Qualcuno dubita che a Salvini, stia davvero a cuore l'autonomia, per i problemi che gli crea al sud.

«Non ho mai avvertito particolare interesse da parte di Salvini sull'autonomia, ma a dire il vero neanche l'ho mai visto scappare dalla sua difesa. C'è chi ha concepito queste battaglie come un pilastro e chi invece ha costruito la sua narrazione su altro. Salvini sta in questa seconda categoria. Si è concentrato sul tema dei confini. Ma la battaglia per l'autonomia è la più chiaramente orientata alla tutela della sovranità».

Il sovranismo è altra cosa?

«Il sovranismo è una degenerazione, che parte da un elemento corretto e lo trasforma in divisione, è come una verità impazzita».

Ci sono ormai due centrodestra incompatibili fra loro?

«Incompatibili non so, ma distinti, molto spesso anche politicamente. La decisione di Salvini e Lega di costruire un governo coi 5 stelle lo ha documentato, come il tentativo di tornare a quella maggioranza con Di Maio premier. C'è diversità di approccio, possiamo collaborare ma siamo diversi. E attenzione, il centrodestra governa quando non fa scherzi con la propria tradizione liberale, cattolica, riformista ed europeista».

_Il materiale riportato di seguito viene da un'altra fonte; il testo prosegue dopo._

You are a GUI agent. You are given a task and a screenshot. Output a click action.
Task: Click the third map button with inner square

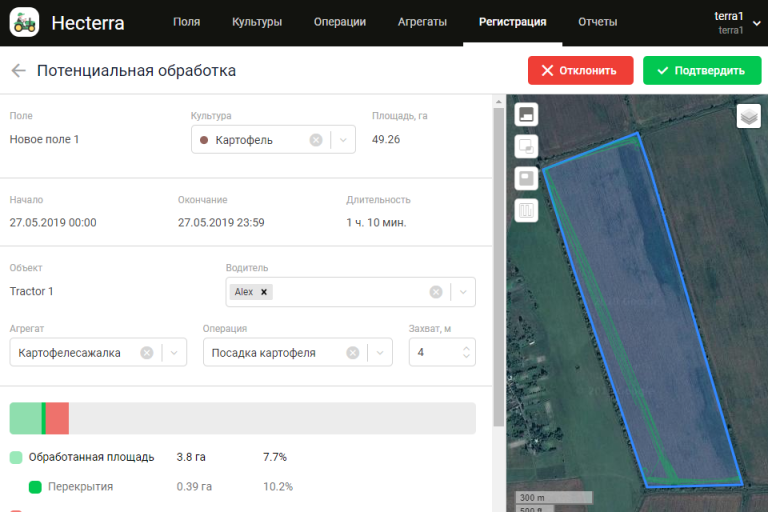(x=526, y=178)
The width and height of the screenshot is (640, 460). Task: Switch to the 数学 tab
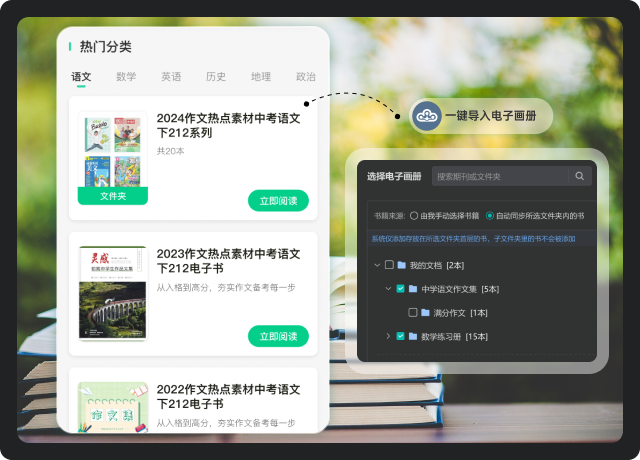(126, 77)
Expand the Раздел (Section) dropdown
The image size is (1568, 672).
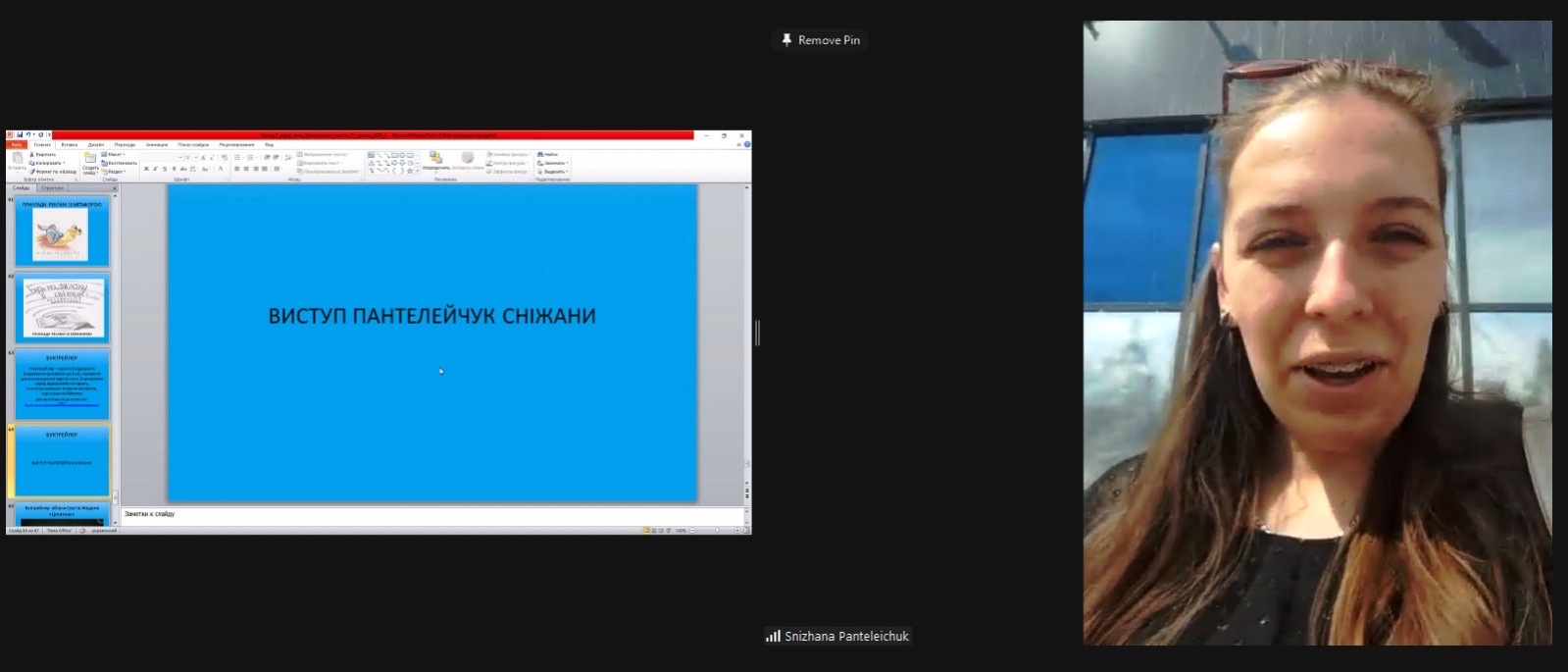(114, 172)
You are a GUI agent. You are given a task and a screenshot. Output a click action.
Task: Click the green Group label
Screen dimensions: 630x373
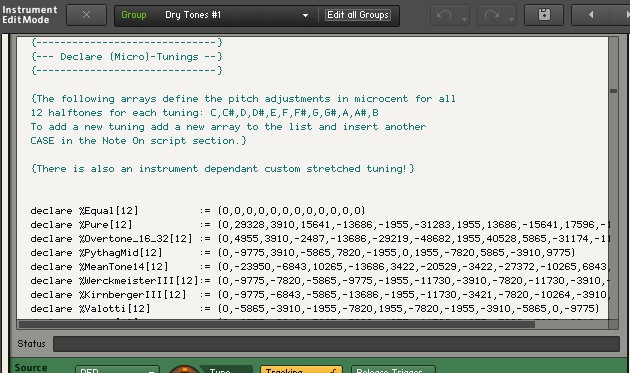pyautogui.click(x=134, y=15)
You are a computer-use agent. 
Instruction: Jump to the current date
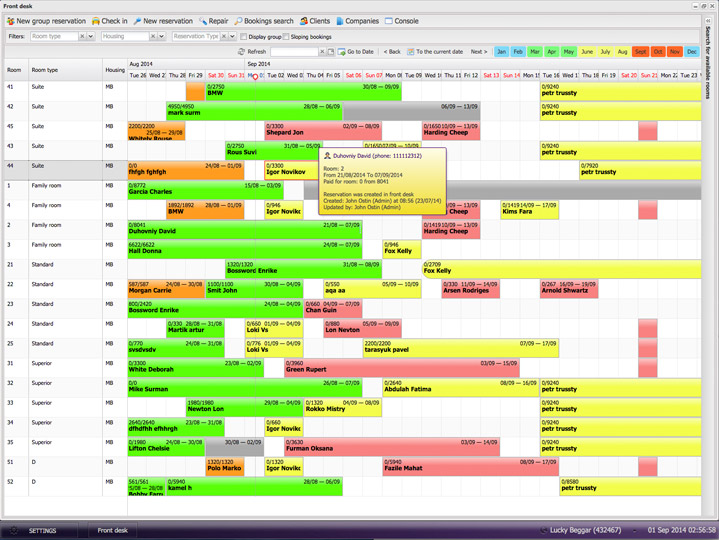click(x=435, y=52)
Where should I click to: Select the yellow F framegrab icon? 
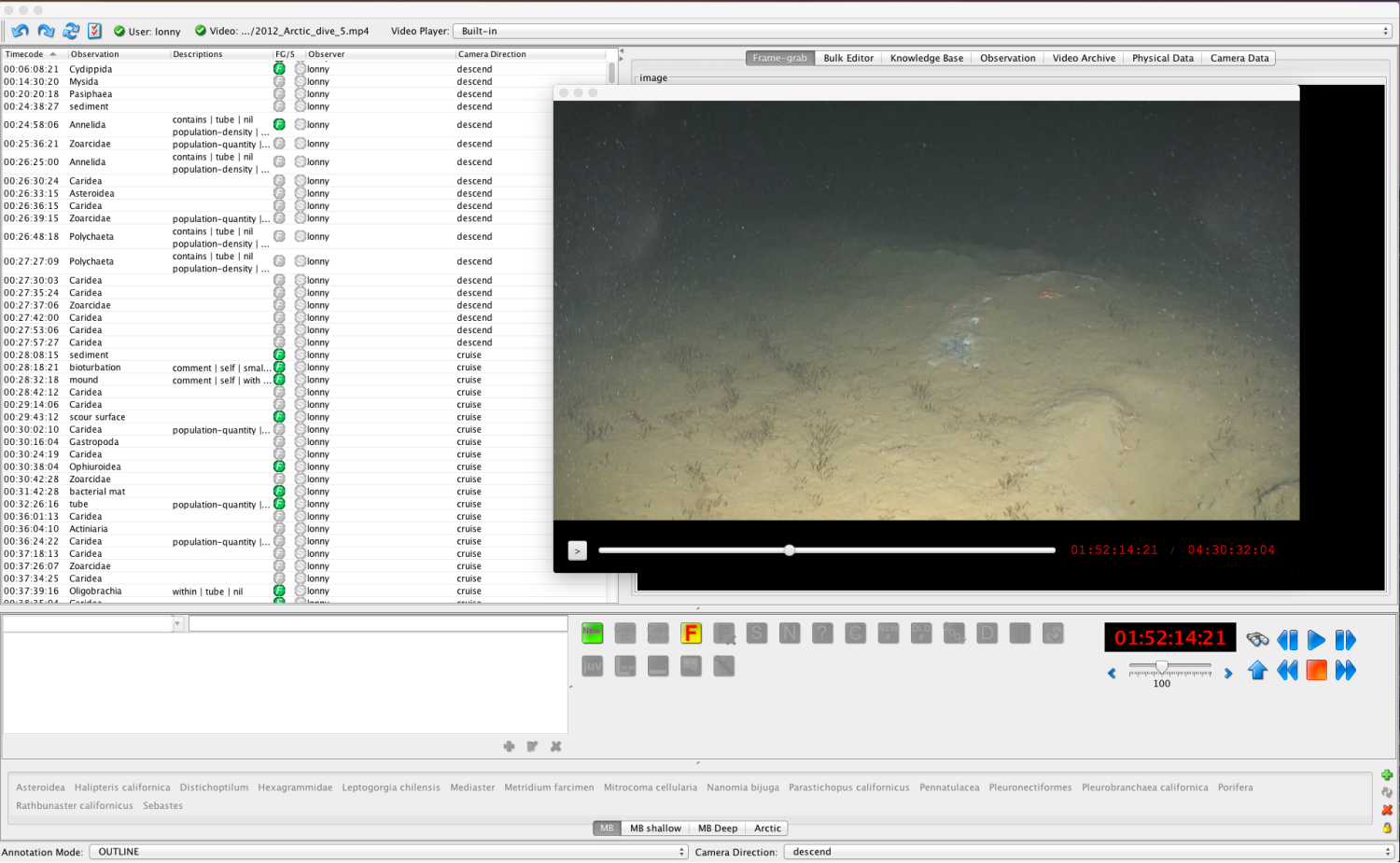point(691,633)

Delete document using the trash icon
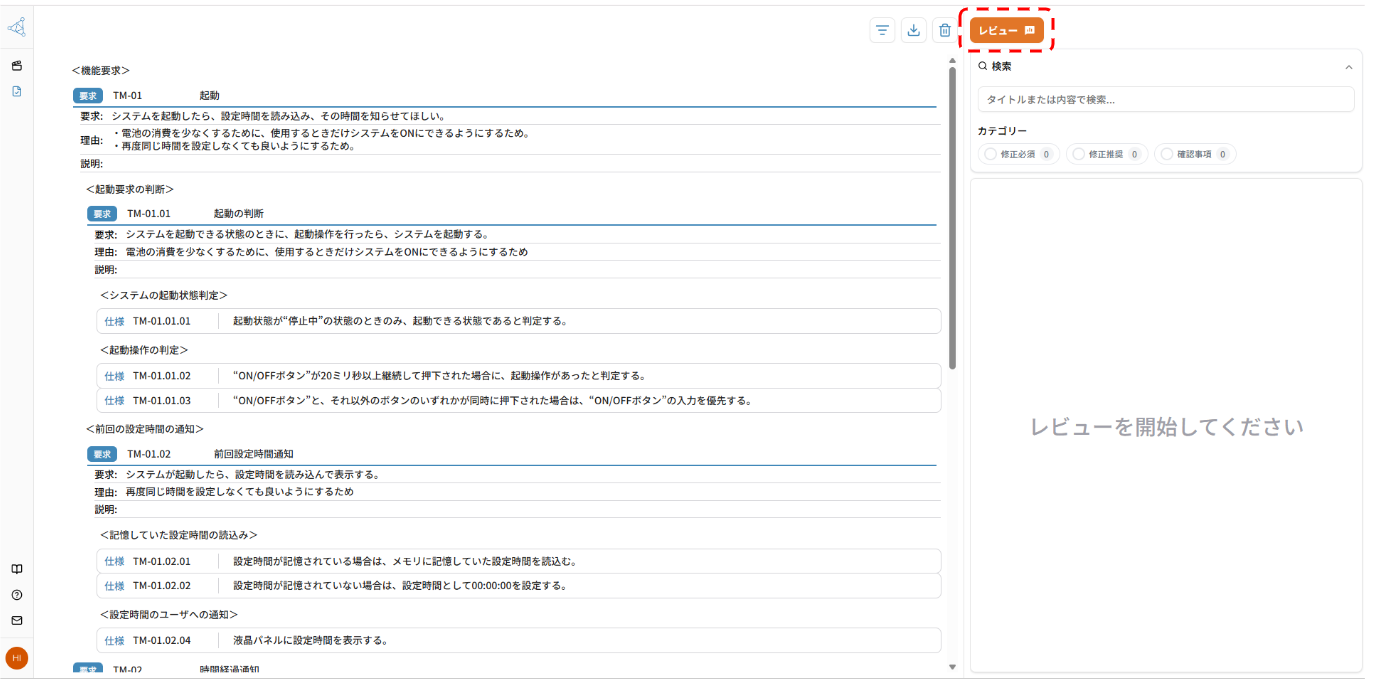pyautogui.click(x=945, y=30)
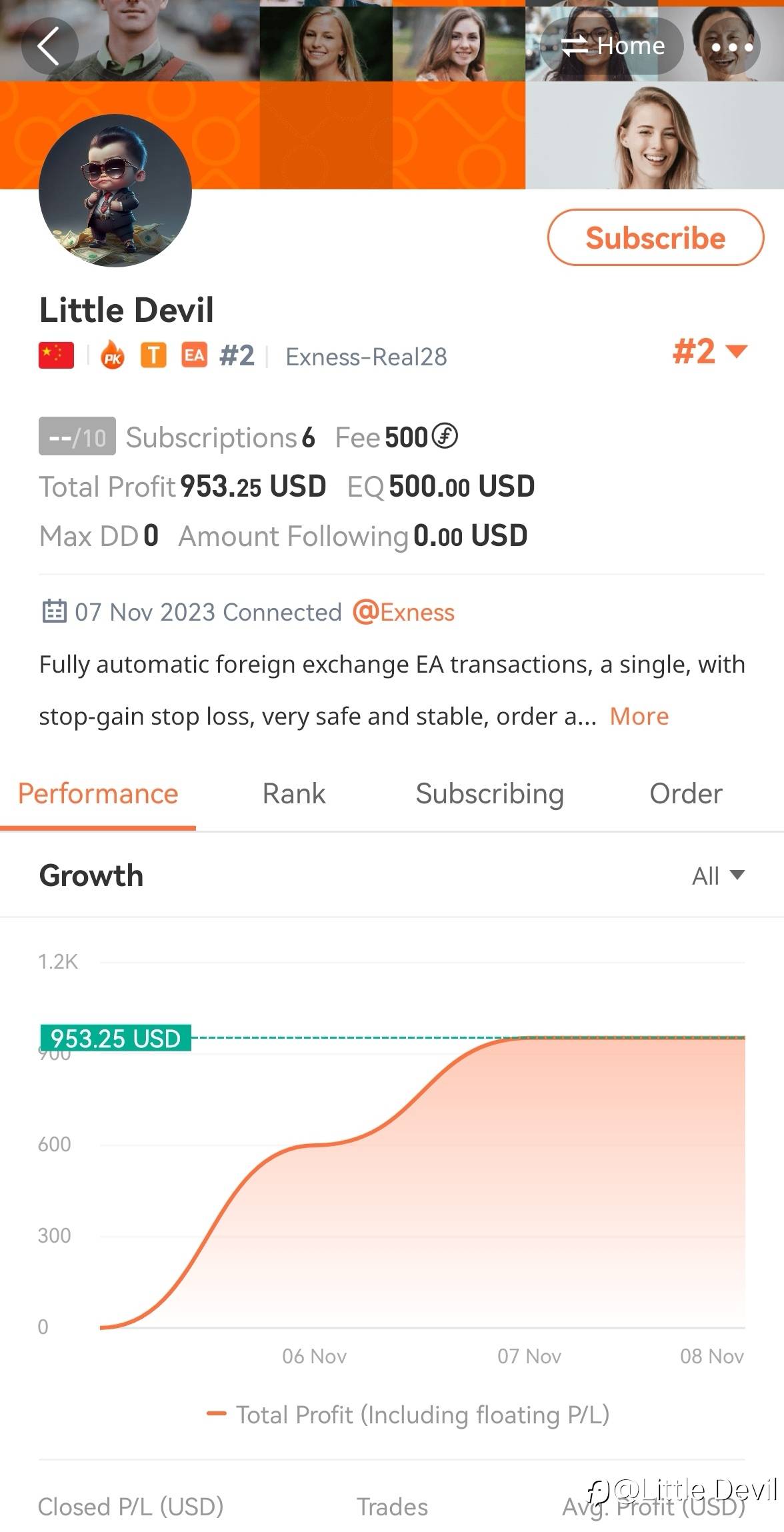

Qual è la situazione di Giovanni Toti e dei suoi sostenitori?

«Erano partiti da un'istanza corretta e condivisa, perché tutti avvertono l'esigenza di ridefinire le regole interne; è stata avviata una discussione interessante anche se tutto poi è stato contaminato dalla crisi. Il problema è che la loro modalità è stata capricciosa: appena iniziata la discussione qualcuno ha preferito lasciare il tavolo, non parlare di contenuti, far saltare il banco. Avendo Toti abbandonato, chi lo vuole seguire lo dica. Il partito va avanti».

Partendo da sabato alle Stelline.

«Faremo parlare consiglieri e assessori: ci diranno quali sono i punti di forza di un governo di centrodestra e le minacce con un governo di estrema sinistra. In questa fase alcuni si concentrano sulle dinamiche di partito, altri si interessano a una proposta focalizzata sulla realtà. Io credo che qui dobbiamo solo guardare fuori dalla finestra.

Non ossessionarci col problema romano ma aprire le finestre e innovare impedendo che si diffonda in politica un certo odore di muffa».